(Goal)
Arrange the lines below as a Markdown table with the columns No. and Line. Number each row and leave out blank lines.

[Collected data]
+ + +

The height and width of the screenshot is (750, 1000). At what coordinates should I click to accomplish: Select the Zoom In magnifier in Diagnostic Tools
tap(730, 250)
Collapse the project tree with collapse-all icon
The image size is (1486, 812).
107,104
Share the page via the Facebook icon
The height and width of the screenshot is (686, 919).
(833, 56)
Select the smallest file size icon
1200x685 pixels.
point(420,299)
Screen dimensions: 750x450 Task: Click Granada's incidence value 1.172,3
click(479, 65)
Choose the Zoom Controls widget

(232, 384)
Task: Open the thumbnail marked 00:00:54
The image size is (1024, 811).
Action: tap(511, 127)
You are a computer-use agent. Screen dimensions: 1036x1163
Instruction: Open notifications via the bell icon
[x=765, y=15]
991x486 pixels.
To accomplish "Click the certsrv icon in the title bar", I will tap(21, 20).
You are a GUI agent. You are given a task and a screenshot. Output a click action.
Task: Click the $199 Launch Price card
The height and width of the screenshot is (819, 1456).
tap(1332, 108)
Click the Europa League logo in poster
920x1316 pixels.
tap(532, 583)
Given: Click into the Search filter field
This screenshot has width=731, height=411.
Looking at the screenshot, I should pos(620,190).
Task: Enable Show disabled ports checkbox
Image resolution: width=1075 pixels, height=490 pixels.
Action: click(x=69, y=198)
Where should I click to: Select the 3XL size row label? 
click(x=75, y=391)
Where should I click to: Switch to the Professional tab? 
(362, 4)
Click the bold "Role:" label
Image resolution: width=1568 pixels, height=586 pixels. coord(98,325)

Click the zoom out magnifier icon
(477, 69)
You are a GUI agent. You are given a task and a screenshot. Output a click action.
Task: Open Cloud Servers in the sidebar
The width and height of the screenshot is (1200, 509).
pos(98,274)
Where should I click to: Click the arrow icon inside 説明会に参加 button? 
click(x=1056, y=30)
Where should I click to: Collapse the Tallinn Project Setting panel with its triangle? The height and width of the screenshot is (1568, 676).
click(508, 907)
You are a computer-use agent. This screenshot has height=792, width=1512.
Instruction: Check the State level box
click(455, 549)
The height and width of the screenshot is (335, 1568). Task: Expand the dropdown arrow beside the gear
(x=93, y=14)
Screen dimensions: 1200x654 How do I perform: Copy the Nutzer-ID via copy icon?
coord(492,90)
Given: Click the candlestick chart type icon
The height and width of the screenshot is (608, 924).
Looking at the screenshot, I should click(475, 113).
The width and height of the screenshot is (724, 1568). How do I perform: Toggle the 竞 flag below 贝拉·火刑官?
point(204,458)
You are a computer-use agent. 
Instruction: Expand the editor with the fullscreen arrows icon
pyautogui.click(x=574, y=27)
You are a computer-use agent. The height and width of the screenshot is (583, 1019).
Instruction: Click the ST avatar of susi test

+ + +

(Response to this task)
| No. | Line |
|---|---|
| 1 | The height and width of the screenshot is (750, 1000). At what coordinates should I click to accomplish: Select the Zoom In magnifier in Diagnostic Tools |
| 2 | tap(730, 250) |
| 3 | Collapse the project tree with collapse-all icon |
| 4 | The image size is (1486, 812). |
| 5 | 107,104 |
| 6 | Share the page via the Facebook icon |
| 7 | The height and width of the screenshot is (686, 919). |
| 8 | (833, 56) |
| 9 | Select the smallest file size icon |
| 10 | 1200x685 pixels. |
| 11 | point(420,299) |
| 12 | Screen dimensions: 750x450 Task: Click Granada's incidence value 1.172,3 |
| 13 | click(479, 65) |
| 14 | Choose the Zoom Controls widget |
| 15 | (232, 384) |
| 16 | Task: Open the thumbnail marked 00:00:54 |
| 17 | The image size is (1024, 811). |
| 18 | Action: tap(511, 127) |
| 19 | You are a computer-use agent. Screen dimensions: 1036x1163 |
| 20 | Instruction: Open notifications via the bell icon |
| 21 | [x=765, y=15] |
| 22 | 991x486 pixels. |
| 23 | To accomplish "Click the certsrv icon in the title bar", I will tap(21, 20). |
| 24 | You are a GUI agent. You are given a task and a screenshot. Output a click action. |
| 25 | Task: Click the $199 Launch Price card |
| 26 | The height and width of the screenshot is (819, 1456). |
| 27 | tap(1332, 108) |
| 28 | Click the Europa League logo in poster |
| 29 | 920x1316 pixels. |
| 30 | tap(532, 583) |
| 31 | Given: Click into the Search filter field |
| 32 | This screenshot has width=731, height=411. |
| 33 | Looking at the screenshot, I should pos(620,190). |
| 34 | Task: Enable Show disabled ports checkbox |
| 35 | Image resolution: width=1075 pixels, height=490 pixels. |
| 36 | Action: click(x=69, y=198) |
| 37 | Where should I click to: Select the 3XL size row label?  |
| 38 | click(x=75, y=391) |
| 39 | Where should I click to: Switch to the Professional tab?  |
| 40 | (362, 4) |
| 41 | Click the bold "Role:" label |
| 42 | Image resolution: width=1568 pixels, height=586 pixels. coord(98,325) |
| 43 | Click the zoom out magnifier icon |
| 44 | (477, 69) |
| 45 | You are a GUI agent. You are given a task and a screenshot. Output a click action. |
| 46 | Task: Open Cloud Servers in the sidebar |
| 47 | The width and height of the screenshot is (1200, 509). |
| 48 | pos(98,274) |
| 49 | Where should I click to: Click the arrow icon inside 説明会に参加 button?  |
| 50 | click(x=1056, y=30) |
| 51 | Where should I click to: Collapse the Tallinn Project Setting panel with its triangle? The height and width of the screenshot is (1568, 676). |
| 52 | click(508, 907) |
| 53 | You are a computer-use agent. This screenshot has height=792, width=1512. |
| 54 | Instruction: Check the State level box |
| 55 | click(455, 549) |
| 56 | The height and width of the screenshot is (335, 1568). Task: Expand the dropdown arrow beside the gear |
| 57 | (x=93, y=14) |
| 58 | Screen dimensions: 1200x654 How do I perform: Copy the Nutzer-ID via copy icon? |
| 59 | coord(492,90) |
| 60 | Given: Click the candlestick chart type icon |
| 61 | The height and width of the screenshot is (608, 924). |
| 62 | Looking at the screenshot, I should click(475, 113). |
| 63 | The width and height of the screenshot is (724, 1568). How do I perform: Toggle the 竞 flag below 贝拉·火刑官? |
| 64 | point(204,458) |
| 65 | You are a computer-use agent.  |
| 66 | Instruction: Expand the editor with the fullscreen arrows icon |
| 67 | pyautogui.click(x=574, y=27) |
| 68 | You are a computer-use agent. The height and width of the screenshot is (583, 1019). |
| 69 | Instruction: Click the ST avatar of susi test |